* Click-target data:
[BEGIN]
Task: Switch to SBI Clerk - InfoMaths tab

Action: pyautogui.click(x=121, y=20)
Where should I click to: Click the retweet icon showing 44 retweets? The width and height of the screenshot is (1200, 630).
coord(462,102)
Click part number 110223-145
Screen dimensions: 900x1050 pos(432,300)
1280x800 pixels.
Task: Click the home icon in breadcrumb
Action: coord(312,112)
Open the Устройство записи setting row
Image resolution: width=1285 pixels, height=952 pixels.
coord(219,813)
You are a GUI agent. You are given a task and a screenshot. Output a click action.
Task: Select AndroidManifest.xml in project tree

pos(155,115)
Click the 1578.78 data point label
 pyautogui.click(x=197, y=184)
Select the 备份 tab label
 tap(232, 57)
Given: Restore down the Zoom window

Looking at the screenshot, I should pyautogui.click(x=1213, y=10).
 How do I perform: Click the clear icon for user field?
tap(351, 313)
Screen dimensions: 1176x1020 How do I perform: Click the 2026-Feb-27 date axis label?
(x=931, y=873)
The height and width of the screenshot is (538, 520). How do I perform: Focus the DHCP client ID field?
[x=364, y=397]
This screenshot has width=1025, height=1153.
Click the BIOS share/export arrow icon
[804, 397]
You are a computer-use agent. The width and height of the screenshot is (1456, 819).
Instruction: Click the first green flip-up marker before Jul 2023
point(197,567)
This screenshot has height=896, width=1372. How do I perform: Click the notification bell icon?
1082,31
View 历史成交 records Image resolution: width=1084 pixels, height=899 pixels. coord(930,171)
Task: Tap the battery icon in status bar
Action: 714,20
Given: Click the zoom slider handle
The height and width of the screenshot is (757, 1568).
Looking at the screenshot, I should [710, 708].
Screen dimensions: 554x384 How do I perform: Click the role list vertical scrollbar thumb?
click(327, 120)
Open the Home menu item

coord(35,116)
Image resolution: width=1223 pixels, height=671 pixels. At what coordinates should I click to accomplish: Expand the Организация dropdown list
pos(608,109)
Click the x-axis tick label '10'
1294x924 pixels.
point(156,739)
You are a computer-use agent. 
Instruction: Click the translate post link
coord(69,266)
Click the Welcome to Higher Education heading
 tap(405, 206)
[END]
* Requirements: Rewrite the entries above with every "How do I perform" changed to "How can I do", leaving everything else as it is.

* Response to this task:
Task: Switch to SBI Clerk - InfoMaths tab

Action: pyautogui.click(x=121, y=20)
Where should I click to: Click the retweet icon showing 44 retweets? The width and height of the screenshot is (1200, 630).
coord(462,102)
Click part number 110223-145
Screen dimensions: 900x1050 pos(432,300)
1280x800 pixels.
Task: Click the home icon in breadcrumb
Action: coord(312,112)
Open the Устройство записи setting row
Image resolution: width=1285 pixels, height=952 pixels.
coord(219,813)
You are a GUI agent. You are given a task and a screenshot. Output a click action.
Task: Select AndroidManifest.xml in project tree

pos(155,115)
Click the 1578.78 data point label
 pyautogui.click(x=197, y=184)
Select the 备份 tab label
 tap(232, 57)
Given: Restore down the Zoom window

Looking at the screenshot, I should pyautogui.click(x=1213, y=10).
 How can I do: Click the clear icon for user field?
tap(351, 313)
Screen dimensions: 1176x1020 How can I do: Click the 2026-Feb-27 date axis label?
(x=931, y=873)
The height and width of the screenshot is (538, 520). How can I do: Focus the DHCP client ID field?
[x=364, y=397]
This screenshot has width=1025, height=1153.
Click the BIOS share/export arrow icon
[804, 397]
You are a computer-use agent. The width and height of the screenshot is (1456, 819).
Instruction: Click the first green flip-up marker before Jul 2023
point(197,567)
This screenshot has height=896, width=1372. How can I do: Click the notification bell icon?
1082,31
View 历史成交 records Image resolution: width=1084 pixels, height=899 pixels. coord(930,171)
Task: Tap the battery icon in status bar
Action: 714,20
Given: Click the zoom slider handle
The height and width of the screenshot is (757, 1568).
Looking at the screenshot, I should [710, 708].
Screen dimensions: 554x384 How can I do: Click the role list vertical scrollbar thumb?
click(327, 120)
Open the Home menu item

coord(35,116)
Image resolution: width=1223 pixels, height=671 pixels. At what coordinates should I click to accomplish: Expand the Организация dropdown list
pos(608,109)
Click the x-axis tick label '10'
1294x924 pixels.
point(156,739)
You are a computer-use agent. 
Instruction: Click the translate post link
coord(69,266)
Click the Welcome to Higher Education heading
 tap(405, 206)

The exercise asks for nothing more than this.